Task goal:
Please write out every entry below, word for word.

Entries supplied:
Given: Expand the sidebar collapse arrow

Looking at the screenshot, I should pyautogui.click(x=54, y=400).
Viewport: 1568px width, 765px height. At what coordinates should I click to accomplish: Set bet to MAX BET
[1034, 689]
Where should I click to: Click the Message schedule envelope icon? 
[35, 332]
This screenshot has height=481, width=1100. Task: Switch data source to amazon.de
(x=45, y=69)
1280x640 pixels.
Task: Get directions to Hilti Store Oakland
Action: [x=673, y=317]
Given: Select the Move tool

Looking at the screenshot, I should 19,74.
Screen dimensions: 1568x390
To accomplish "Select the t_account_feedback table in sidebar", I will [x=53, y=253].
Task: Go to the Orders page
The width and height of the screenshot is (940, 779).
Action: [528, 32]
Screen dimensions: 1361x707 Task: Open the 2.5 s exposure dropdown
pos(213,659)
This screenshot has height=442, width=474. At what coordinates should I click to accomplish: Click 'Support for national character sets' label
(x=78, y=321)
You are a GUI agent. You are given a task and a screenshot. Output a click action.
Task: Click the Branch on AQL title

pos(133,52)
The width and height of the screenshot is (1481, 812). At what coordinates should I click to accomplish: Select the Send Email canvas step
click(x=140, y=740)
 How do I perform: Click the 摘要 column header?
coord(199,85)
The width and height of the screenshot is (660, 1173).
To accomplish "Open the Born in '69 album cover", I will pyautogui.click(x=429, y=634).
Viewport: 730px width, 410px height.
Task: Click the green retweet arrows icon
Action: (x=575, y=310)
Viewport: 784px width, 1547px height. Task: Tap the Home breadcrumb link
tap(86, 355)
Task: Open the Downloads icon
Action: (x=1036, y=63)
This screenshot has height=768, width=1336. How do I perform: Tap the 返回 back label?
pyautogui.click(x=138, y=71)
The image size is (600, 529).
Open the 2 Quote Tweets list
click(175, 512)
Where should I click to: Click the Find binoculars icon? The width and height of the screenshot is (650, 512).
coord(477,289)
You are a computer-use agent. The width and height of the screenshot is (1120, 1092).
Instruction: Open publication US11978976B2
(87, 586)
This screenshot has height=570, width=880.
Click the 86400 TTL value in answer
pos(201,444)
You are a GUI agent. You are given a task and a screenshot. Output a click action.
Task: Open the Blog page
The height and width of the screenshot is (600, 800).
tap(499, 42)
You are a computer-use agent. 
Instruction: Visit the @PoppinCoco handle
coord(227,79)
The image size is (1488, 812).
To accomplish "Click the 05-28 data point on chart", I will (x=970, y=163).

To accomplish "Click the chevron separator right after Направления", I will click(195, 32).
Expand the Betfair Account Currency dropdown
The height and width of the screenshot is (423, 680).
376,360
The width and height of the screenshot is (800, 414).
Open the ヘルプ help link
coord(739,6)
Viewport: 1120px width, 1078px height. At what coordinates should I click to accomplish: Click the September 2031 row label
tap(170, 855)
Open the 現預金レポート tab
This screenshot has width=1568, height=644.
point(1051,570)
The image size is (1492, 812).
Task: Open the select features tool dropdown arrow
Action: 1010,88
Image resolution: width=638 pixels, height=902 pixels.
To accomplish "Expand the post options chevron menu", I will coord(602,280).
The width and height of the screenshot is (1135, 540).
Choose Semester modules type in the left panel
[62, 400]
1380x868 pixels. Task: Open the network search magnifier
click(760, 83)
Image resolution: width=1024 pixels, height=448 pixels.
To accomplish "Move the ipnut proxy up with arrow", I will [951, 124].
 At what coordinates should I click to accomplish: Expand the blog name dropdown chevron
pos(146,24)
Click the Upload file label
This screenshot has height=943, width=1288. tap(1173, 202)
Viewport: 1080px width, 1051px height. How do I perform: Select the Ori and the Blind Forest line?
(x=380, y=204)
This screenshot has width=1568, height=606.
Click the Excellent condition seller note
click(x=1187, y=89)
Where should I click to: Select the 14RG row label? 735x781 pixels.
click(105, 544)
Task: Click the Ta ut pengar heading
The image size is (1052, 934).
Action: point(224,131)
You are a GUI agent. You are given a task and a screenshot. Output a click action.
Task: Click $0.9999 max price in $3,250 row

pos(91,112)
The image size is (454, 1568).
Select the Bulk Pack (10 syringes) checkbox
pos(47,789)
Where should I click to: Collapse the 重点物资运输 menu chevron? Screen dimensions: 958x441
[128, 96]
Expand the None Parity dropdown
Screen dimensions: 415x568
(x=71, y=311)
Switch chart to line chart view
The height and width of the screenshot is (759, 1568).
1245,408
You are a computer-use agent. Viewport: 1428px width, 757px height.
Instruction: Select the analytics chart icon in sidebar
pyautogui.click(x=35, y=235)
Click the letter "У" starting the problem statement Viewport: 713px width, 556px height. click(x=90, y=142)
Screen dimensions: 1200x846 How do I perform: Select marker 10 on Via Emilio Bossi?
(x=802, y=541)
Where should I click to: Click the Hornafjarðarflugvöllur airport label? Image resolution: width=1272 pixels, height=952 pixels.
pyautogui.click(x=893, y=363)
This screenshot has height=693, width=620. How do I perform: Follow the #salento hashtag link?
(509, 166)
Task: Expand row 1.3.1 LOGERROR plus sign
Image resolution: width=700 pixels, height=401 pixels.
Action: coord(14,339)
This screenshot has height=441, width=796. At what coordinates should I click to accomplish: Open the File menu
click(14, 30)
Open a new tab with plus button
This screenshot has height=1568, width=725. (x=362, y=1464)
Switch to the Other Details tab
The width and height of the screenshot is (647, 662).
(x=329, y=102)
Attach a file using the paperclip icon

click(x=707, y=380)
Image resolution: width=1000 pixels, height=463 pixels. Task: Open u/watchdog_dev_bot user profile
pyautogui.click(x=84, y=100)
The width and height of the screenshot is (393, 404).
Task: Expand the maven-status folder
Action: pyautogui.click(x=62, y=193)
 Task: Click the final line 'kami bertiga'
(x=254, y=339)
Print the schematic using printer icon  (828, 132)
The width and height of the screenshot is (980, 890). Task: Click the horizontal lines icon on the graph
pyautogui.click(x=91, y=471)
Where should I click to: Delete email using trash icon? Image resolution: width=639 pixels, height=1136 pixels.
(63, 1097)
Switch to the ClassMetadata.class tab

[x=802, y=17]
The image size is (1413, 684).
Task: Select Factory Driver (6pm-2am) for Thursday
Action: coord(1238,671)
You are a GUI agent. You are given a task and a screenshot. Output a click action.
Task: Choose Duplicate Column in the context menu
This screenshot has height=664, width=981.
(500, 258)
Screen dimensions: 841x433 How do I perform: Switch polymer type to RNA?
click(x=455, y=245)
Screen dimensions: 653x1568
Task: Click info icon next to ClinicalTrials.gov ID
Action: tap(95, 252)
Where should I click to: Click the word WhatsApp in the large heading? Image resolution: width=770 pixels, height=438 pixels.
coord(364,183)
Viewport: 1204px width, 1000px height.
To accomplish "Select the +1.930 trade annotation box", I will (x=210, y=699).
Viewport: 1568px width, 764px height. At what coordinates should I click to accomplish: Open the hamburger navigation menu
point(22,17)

Written solution:
Given: Expand the sidebar collapse arrow

Looking at the screenshot, I should pyautogui.click(x=54, y=400).
Viewport: 1568px width, 765px height. At what coordinates should I click to accomplish: Set bet to MAX BET
[1034, 689]
Where should I click to: Click the Message schedule envelope icon? 
[35, 332]
This screenshot has height=481, width=1100. Task: Switch data source to amazon.de
(x=45, y=69)
1280x640 pixels.
Task: Get directions to Hilti Store Oakland
Action: [x=673, y=317]
Given: Select the Move tool

Looking at the screenshot, I should 19,74.
Screen dimensions: 1568x390
To accomplish "Select the t_account_feedback table in sidebar", I will [x=53, y=253].
Task: Go to the Orders page
The width and height of the screenshot is (940, 779).
Action: [528, 32]
Screen dimensions: 1361x707 Task: Open the 2.5 s exposure dropdown
pos(213,659)
This screenshot has height=442, width=474. At what coordinates should I click to accomplish: Click 'Support for national character sets' label
(x=78, y=321)
You are a GUI agent. You are given a task and a screenshot. Output a click action.
Task: Click the Branch on AQL title

pos(133,52)
The width and height of the screenshot is (1481, 812). At what coordinates should I click to accomplish: Select the Send Email canvas step
click(x=140, y=740)
 How do I perform: Click the 摘要 column header?
coord(199,85)
The width and height of the screenshot is (660, 1173).
To accomplish "Open the Born in '69 album cover", I will pyautogui.click(x=429, y=634).
Viewport: 730px width, 410px height.
Task: Click the green retweet arrows icon
Action: (x=575, y=310)
Viewport: 784px width, 1547px height. Task: Tap the Home breadcrumb link
tap(86, 355)
Task: Open the Downloads icon
Action: (x=1036, y=63)
This screenshot has height=768, width=1336. How do I perform: Tap the 返回 back label?
pyautogui.click(x=138, y=71)
The image size is (600, 529).
Open the 2 Quote Tweets list
click(175, 512)
Where should I click to: Click the Find binoculars icon? The width and height of the screenshot is (650, 512).
coord(477,289)
You are a computer-use agent. The width and height of the screenshot is (1120, 1092).
Instruction: Open publication US11978976B2
(87, 586)
This screenshot has height=570, width=880.
Click the 86400 TTL value in answer
pos(201,444)
You are a GUI agent. You are given a task and a screenshot. Output a click action.
Task: Open the Blog page
The height and width of the screenshot is (600, 800).
tap(499, 42)
You are a computer-use agent. 
Instruction: Visit the @PoppinCoco handle
coord(227,79)
The image size is (1488, 812).
To accomplish "Click the 05-28 data point on chart", I will (x=970, y=163).

To accomplish "Click the chevron separator right after Направления", I will click(195, 32).
Expand the Betfair Account Currency dropdown
The height and width of the screenshot is (423, 680).
376,360
The width and height of the screenshot is (800, 414).
Open the ヘルプ help link
coord(739,6)
Viewport: 1120px width, 1078px height. At what coordinates should I click to accomplish: Click the September 2031 row label
tap(170, 855)
Open the 現預金レポート tab
This screenshot has width=1568, height=644.
point(1051,570)
The image size is (1492, 812).
Task: Open the select features tool dropdown arrow
Action: 1010,88
Image resolution: width=638 pixels, height=902 pixels.
To accomplish "Expand the post options chevron menu", I will coord(602,280).
The width and height of the screenshot is (1135, 540).
Choose Semester modules type in the left panel
[62, 400]
1380x868 pixels. Task: Open the network search magnifier
click(760, 83)
Image resolution: width=1024 pixels, height=448 pixels.
To accomplish "Move the ipnut proxy up with arrow", I will [951, 124].
 At what coordinates should I click to accomplish: Expand the blog name dropdown chevron
pos(146,24)
Click the Upload file label
This screenshot has height=943, width=1288. tap(1173, 202)
Viewport: 1080px width, 1051px height. How do I perform: Select the Ori and the Blind Forest line?
(x=380, y=204)
This screenshot has width=1568, height=606.
Click the Excellent condition seller note
click(x=1187, y=89)
Where should I click to: Select the 14RG row label? 735x781 pixels.
click(105, 544)
Task: Click the Ta ut pengar heading
The image size is (1052, 934).
Action: point(224,131)
You are a GUI agent. You are given a task and a screenshot. Output a click action.
Task: Click $0.9999 max price in $3,250 row

pos(91,112)
The image size is (454, 1568).
Select the Bulk Pack (10 syringes) checkbox
pos(47,789)
Where should I click to: Collapse the 重点物资运输 menu chevron? Screen dimensions: 958x441
[128, 96]
Expand the None Parity dropdown
Screen dimensions: 415x568
(x=71, y=311)
Switch chart to line chart view
The height and width of the screenshot is (759, 1568).
1245,408
You are a computer-use agent. Viewport: 1428px width, 757px height.
Instruction: Select the analytics chart icon in sidebar
pyautogui.click(x=35, y=235)
Click the letter "У" starting the problem statement Viewport: 713px width, 556px height. click(x=90, y=142)
Screen dimensions: 1200x846 How do I perform: Select marker 10 on Via Emilio Bossi?
(x=802, y=541)
Where should I click to: Click the Hornafjarðarflugvöllur airport label? Image resolution: width=1272 pixels, height=952 pixels.
pyautogui.click(x=893, y=363)
This screenshot has height=693, width=620. How do I perform: Follow the #salento hashtag link?
(509, 166)
Task: Expand row 1.3.1 LOGERROR plus sign
Image resolution: width=700 pixels, height=401 pixels.
Action: coord(14,339)
This screenshot has height=441, width=796. At what coordinates should I click to accomplish: Open the File menu
click(14, 30)
Open a new tab with plus button
This screenshot has height=1568, width=725. (x=362, y=1464)
Switch to the Other Details tab
The width and height of the screenshot is (647, 662).
(x=329, y=102)
Attach a file using the paperclip icon

click(x=707, y=380)
Image resolution: width=1000 pixels, height=463 pixels. Task: Open u/watchdog_dev_bot user profile
pyautogui.click(x=84, y=100)
The width and height of the screenshot is (393, 404).
Task: Expand the maven-status folder
Action: pyautogui.click(x=62, y=193)
 Task: Click the final line 'kami bertiga'
(x=254, y=339)
Print the schematic using printer icon  (828, 132)
The width and height of the screenshot is (980, 890). Task: Click the horizontal lines icon on the graph
pyautogui.click(x=91, y=471)
Where should I click to: Delete email using trash icon? Image resolution: width=639 pixels, height=1136 pixels.
(63, 1097)
Switch to the ClassMetadata.class tab

[x=802, y=17]
The image size is (1413, 684).
Task: Select Factory Driver (6pm-2am) for Thursday
Action: coord(1238,671)
You are a GUI agent. You are given a task and a screenshot. Output a click action.
Task: Choose Duplicate Column in the context menu
This screenshot has height=664, width=981.
(500, 258)
Screen dimensions: 841x433 How do I perform: Switch polymer type to RNA?
click(x=455, y=245)
Screen dimensions: 653x1568
Task: Click info icon next to ClinicalTrials.gov ID
Action: tap(95, 252)
Where should I click to: Click the word WhatsApp in the large heading? Image resolution: width=770 pixels, height=438 pixels.
coord(364,183)
Viewport: 1204px width, 1000px height.
To accomplish "Select the +1.930 trade annotation box", I will (x=210, y=699).
Viewport: 1568px width, 764px height. At what coordinates should I click to accomplish: Open the hamburger navigation menu
point(22,17)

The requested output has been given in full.